* _TEXTE DE L'EXERCICE_
______________________________

Les femmes ont besoin d’être suivies, d’être mises en réseau, d’échanger. Elles ont besoin d’être formées et d’avoir des rôles modèle.

La formation agit comme levier dans la lutte contre l’exclusion et agit pour la réinsertion des femmes. Certains tentent de combattre les stéréotypes comme la formation She Is The Code, fondée par Jean-Patrick Ehouman qui forme les femmes au métier du numérique ou encore de la Smart African Women Leaders Platform qui dispense des formations dans le webmarketing à des femmes handicapées. La première session aura lieu en juillet 2017.

Le magazine Ayana Webzine, bien plus qu’un simple magazine de lifestyle au féminin, promeut les femmes africaines et met en lumière des modèles. Et des modèles, il y en a de toutes sortes pour que chaque femme puisse se reconnaitre et se sentir inspirée. Le magazine lance d’ailleurs chaque année l’initiative Super Woman pour le 8 mars, journée internationale des droits des femmes.

Des rôles modèle et non des top models : ouvrir la voie

Par l’intermédiaire d’Empow’Her, j’ai eu la chance de rencontrer trois femmes exceptionnelles, très différentes mais avec cette même envie et cette même passion de se battre pour leurs rêves.

Mandy Dagry, fondatrice de Bati’Décor, évolue dans un univers très masculin, et a à coeur de partager son expérience et d’aider les femmes à devenir leader.

Amie Kouamé, co-fondatrice du magazine Ayana Webzine, est également très engagée dans le combat de l’égalité hommes/femmes

Sabine Nomvia, fondatrice de Bee’s, une marque de bijoux et d’accessoires, utilise le pagne dans ses créations et promeut la culture africaine de façon créative.

______________________________

* _ENTRÉES AFFICHÉES_

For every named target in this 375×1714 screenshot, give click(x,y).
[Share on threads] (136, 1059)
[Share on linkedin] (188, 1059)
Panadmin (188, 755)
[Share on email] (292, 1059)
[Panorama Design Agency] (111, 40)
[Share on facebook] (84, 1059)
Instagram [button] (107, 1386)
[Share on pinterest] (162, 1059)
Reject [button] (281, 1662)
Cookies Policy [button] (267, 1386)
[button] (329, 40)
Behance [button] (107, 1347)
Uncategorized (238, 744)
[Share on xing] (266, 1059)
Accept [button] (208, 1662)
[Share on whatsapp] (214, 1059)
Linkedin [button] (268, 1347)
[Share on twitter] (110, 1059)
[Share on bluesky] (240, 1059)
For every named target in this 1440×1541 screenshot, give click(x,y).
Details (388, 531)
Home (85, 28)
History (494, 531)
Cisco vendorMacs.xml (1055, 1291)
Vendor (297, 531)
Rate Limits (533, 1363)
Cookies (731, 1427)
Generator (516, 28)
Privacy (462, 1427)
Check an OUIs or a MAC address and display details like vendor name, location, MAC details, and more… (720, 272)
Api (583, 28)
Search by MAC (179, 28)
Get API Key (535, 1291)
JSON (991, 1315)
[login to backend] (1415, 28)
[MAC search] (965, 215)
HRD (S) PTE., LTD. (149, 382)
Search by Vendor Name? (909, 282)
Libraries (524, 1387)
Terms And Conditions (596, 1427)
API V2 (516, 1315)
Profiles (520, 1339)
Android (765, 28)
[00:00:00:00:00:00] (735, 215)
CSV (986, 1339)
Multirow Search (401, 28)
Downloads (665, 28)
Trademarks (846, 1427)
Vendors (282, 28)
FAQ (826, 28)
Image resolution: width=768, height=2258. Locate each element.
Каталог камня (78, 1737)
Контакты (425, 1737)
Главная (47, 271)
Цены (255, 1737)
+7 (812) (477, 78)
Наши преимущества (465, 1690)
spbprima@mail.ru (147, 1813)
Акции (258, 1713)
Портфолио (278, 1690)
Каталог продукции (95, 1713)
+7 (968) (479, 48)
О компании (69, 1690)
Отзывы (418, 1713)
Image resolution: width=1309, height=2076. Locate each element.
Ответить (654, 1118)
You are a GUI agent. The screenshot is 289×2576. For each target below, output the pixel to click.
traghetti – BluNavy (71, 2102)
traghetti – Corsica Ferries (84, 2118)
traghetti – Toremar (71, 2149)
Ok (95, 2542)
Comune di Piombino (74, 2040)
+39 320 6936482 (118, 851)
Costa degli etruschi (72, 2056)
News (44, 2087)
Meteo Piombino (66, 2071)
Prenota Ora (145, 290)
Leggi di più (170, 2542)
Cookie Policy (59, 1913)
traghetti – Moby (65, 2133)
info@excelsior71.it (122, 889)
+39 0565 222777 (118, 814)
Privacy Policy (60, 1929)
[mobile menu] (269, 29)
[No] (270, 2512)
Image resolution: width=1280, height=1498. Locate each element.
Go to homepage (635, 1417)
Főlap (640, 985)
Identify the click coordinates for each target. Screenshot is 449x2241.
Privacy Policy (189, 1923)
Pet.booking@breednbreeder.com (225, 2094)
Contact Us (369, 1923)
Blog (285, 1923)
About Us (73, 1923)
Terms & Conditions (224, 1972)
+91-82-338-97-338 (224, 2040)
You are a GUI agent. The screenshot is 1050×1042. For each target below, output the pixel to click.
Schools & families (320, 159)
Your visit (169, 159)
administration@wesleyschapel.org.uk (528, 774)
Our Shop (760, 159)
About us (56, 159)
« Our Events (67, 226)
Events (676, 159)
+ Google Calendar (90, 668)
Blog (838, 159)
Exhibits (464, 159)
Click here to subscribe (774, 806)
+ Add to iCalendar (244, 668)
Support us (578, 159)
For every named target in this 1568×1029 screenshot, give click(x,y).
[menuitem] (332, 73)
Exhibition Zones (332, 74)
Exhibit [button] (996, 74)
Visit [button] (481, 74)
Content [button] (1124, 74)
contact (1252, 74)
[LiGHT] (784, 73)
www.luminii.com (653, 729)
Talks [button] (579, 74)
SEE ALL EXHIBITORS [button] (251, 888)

______________________________

* _SÉRIE D'EXERCICES_
(1) Reformulez plus brièvement le paragraphe du texte de l'exercice qui commence par « Le magazine Ayana Webzine », en conservant ses faits principaux.
(2) Reproduisez sans rien changer le passage du texte de l'exercice qui s'ouvre sur les mots contenant "Le magazine Ayana" et se referme sur "pour leurs rêves.".
Appuyez-vous uniquement sur le texte de l'exercice et laissez la liste de côté.

* _RÉPONSES ATTENDUES_
(1) Ayana Webzine, qui dépasse le simple magazine de lifestyle au féminin, promeut les femmes africaines et met en lumière des modèles variés, afin que chaque femme puisse s'y reconnaître et s'en inspirer. Chaque année, pour le 8 mars, journée internationale des droits des femmes, il lance l'initiative Super Woman.

(2)
Le magazine Ayana Webzine, bien plus qu’un simple magazine de lifestyle au féminin, promeut les femmes africaines et met en lumière des modèles. Et des modèles, il y en a de toutes sortes pour que chaque femme puisse se reconnaitre et se sentir inspirée. Le magazine lance d’ailleurs chaque année l’initiative Super Woman pour le 8 mars, journée internationale des droits des femmes.

Des rôles modèle et non des top models : ouvrir la voie

Par l’intermédiaire d’Empow’Her, j’ai eu la chance de rencontrer trois femmes exceptionnelles, très différentes mais avec cette même envie et cette même passion de se battre pour leurs rêves.